I realized now ( after talking to the owner of the local
sailboat shop) why I has such a hell of a time pinning the mast stays into
place: the original boat did not use a tabernacle. The mast was slotted through
the deck all the way to the floor of the boat and then seated into a
shackle. When the tabernacle was
installed, a stub of the lower mast is cutoff, and the tabernacle gets mounted
to it. In my case, the tabernacle on top
of the mast stub adds about 2" of overall mast height, and unless you add
length( or turnbuckles) to the stays, they are a wee bit short. Theoretically
this setup doesn't need turnbuckles because at the foot of the mast stub is a
large donut looking round nut on a 1" screw.
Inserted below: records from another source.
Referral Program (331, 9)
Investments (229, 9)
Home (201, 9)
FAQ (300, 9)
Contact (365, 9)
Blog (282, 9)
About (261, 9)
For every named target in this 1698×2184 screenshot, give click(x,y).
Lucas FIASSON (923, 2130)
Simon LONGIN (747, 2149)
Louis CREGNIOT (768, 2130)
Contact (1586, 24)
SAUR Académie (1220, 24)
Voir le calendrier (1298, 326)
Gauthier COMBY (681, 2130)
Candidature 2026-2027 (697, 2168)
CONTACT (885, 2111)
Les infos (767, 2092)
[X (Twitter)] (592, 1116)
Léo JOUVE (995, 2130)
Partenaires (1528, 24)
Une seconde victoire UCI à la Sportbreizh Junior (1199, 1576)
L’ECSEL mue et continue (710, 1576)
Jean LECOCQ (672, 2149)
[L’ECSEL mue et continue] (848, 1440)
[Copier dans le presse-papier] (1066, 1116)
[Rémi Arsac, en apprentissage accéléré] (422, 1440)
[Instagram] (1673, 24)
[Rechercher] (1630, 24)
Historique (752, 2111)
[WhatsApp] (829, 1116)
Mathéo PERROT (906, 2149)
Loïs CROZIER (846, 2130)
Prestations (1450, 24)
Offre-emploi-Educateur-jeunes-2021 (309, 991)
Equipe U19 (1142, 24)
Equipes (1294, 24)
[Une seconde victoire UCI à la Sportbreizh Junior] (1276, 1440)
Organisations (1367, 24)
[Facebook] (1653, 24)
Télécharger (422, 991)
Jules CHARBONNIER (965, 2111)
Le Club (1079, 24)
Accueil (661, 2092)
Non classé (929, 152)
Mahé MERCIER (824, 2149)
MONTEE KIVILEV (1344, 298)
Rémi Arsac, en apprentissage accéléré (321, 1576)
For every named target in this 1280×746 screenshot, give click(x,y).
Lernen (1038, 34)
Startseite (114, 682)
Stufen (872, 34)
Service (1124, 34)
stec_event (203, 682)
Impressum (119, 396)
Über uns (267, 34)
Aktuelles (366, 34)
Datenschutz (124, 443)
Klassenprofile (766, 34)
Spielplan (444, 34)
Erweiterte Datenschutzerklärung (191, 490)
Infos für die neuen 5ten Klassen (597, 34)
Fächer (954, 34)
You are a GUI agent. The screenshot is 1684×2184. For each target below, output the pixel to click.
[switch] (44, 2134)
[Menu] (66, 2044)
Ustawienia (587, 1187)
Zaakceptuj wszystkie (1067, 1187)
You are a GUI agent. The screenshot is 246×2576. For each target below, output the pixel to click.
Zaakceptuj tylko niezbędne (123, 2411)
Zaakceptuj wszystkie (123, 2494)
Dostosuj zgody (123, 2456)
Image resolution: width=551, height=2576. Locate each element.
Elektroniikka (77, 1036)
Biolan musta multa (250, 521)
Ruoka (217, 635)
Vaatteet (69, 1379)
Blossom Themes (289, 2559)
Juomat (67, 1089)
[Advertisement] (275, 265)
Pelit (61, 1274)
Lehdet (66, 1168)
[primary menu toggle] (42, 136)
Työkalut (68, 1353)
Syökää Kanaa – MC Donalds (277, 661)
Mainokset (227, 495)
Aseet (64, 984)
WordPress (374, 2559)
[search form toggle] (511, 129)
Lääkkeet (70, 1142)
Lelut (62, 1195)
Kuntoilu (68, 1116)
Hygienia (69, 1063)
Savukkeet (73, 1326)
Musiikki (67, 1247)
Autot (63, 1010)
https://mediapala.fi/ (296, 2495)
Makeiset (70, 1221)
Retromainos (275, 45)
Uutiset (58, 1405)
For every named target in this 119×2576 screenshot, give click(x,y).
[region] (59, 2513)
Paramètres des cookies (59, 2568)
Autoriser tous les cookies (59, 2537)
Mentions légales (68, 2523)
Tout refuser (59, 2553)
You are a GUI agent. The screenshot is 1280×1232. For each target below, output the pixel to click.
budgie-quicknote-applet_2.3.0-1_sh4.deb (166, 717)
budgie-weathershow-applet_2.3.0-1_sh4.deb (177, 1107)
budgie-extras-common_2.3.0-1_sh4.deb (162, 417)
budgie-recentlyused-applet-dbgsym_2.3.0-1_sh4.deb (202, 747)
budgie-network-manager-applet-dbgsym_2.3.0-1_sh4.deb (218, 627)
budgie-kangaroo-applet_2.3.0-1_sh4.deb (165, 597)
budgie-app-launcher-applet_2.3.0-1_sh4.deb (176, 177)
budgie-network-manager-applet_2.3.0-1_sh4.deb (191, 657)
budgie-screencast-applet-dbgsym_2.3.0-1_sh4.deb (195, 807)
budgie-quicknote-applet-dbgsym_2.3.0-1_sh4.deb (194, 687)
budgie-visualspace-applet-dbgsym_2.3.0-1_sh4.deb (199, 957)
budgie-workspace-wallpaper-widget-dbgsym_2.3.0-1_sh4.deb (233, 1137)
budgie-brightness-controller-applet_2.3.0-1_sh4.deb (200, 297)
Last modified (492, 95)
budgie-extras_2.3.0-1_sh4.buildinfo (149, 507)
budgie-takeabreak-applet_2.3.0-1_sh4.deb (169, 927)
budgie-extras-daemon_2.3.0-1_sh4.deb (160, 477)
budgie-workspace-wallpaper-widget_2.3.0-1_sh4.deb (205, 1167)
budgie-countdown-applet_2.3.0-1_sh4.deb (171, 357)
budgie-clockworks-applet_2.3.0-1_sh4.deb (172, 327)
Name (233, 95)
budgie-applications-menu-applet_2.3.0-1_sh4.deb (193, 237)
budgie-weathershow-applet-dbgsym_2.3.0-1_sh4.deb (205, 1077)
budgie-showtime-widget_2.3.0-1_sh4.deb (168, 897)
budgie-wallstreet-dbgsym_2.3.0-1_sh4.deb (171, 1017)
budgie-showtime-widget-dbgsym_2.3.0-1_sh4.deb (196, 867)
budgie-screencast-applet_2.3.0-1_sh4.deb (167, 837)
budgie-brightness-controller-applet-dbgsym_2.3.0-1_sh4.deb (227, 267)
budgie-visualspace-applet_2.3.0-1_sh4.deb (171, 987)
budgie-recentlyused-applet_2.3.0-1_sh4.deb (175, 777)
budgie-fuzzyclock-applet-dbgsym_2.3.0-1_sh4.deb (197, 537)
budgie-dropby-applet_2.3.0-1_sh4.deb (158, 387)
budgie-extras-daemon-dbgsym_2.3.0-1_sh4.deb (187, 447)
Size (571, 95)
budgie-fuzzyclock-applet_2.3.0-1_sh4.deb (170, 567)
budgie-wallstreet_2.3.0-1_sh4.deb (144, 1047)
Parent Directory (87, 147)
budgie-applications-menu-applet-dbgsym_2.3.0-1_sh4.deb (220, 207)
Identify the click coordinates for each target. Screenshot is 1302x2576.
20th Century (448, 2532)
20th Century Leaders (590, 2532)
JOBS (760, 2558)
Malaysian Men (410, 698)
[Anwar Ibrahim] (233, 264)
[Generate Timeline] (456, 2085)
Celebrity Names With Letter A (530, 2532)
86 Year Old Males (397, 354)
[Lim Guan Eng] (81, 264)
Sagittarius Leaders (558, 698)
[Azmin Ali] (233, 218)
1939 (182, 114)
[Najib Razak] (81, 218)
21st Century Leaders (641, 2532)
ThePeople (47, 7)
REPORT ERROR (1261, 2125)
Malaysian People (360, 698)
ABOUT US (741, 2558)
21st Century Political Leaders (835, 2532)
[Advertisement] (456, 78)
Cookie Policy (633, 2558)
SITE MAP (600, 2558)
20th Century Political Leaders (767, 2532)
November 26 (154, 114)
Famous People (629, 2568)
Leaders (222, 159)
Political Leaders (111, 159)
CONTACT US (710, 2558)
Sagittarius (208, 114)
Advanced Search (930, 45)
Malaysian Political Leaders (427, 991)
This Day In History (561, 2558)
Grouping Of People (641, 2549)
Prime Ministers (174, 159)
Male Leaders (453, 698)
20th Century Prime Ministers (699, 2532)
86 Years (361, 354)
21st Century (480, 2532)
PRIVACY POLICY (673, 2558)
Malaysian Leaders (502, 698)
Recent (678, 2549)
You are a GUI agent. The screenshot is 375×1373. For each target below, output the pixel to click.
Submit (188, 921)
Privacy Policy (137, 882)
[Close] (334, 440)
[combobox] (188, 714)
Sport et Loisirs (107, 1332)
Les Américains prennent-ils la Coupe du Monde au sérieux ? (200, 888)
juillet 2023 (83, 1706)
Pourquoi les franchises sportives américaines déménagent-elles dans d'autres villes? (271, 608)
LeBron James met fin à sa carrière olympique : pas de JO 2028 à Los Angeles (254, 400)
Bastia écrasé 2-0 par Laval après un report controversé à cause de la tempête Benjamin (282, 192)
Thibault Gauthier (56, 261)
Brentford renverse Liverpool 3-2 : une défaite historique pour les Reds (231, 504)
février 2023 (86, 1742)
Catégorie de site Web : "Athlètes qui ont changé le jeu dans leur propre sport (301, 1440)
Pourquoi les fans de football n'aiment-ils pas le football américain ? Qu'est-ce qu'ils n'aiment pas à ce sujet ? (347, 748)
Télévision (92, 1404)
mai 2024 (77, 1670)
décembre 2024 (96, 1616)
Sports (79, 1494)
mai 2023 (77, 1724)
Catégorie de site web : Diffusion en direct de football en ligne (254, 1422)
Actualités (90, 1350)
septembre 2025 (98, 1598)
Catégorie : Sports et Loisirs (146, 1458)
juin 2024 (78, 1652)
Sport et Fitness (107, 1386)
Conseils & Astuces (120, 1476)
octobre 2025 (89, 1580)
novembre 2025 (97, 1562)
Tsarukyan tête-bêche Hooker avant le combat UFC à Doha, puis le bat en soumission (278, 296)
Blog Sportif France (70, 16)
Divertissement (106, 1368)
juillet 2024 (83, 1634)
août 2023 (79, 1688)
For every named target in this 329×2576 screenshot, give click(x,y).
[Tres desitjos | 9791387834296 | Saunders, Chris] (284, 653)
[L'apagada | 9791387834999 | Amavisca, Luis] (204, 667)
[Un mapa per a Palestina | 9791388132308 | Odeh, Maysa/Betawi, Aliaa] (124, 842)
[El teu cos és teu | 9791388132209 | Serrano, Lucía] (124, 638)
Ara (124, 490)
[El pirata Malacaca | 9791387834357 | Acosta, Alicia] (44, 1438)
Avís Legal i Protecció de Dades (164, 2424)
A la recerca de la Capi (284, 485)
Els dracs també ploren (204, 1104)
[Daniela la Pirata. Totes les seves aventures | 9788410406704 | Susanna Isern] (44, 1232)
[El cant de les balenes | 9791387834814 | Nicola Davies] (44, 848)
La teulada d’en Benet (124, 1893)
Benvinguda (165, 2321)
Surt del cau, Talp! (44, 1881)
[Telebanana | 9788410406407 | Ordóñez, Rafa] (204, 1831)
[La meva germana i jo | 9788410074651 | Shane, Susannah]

I know from reading that the idea is use the
donut screw to lower the tabernacle, step and stay the mast, then use the donut
thing to raise the mast up a bit thus tightening all the stays at the same
time. But, when your donut screw thing has seen 20 years of salt water, and
obviously looks like it has never been turned, and you don't have the very
large "donut wrench" to fit onto it, sometimes things are better left
alone. so for the moment, the mast will
stay up and the boat will not travel anywhere. At some point I will replace the
"ladder" type fitting with turnbuckles so that the mast can easily be
stepped and the boat brought to VT, etc.
but for the moment, given what I had to do in order to get the all the
stays pinned, the mast is *not* coming down unless it falls down. Speaking of which, my neighbor checked the
tension on the side stays and felt that they were ok, as-in, not going to rip
the fittings out of the deck because they're too taught. Plus, adding turnbuckles, according to the
boat shop guy, adds 2-4" inches of length, which means wither shortening
the stays, or drilling the upper mast mounts higher up on the mast( his
recommendation, not sure if he figures I'd have him do it, or because
shortening the cable stays is a bit harder than adjusting a dog-run between 2
trees).
So the boat works as-is. The engine is reliable. Brycen had a good first sail. There is some cosmetic work, some mild repair
work, and some more complex rigging changes if I feel like it. Highest priority is adjusting the mainsheet
fittings so it doesn't catch on the motor. I believe there is a way to do this
without moving any deck hardware.
Apart from all that, when underway, I like the way the
boat sails. Having only ever sailed a
sunfish, there are a couple things I've learned about "bigger" boats,
eg. You really need to be moving at a decent speed before tacking, then tack
hard, or the wind will just push the boat sideways into the wind.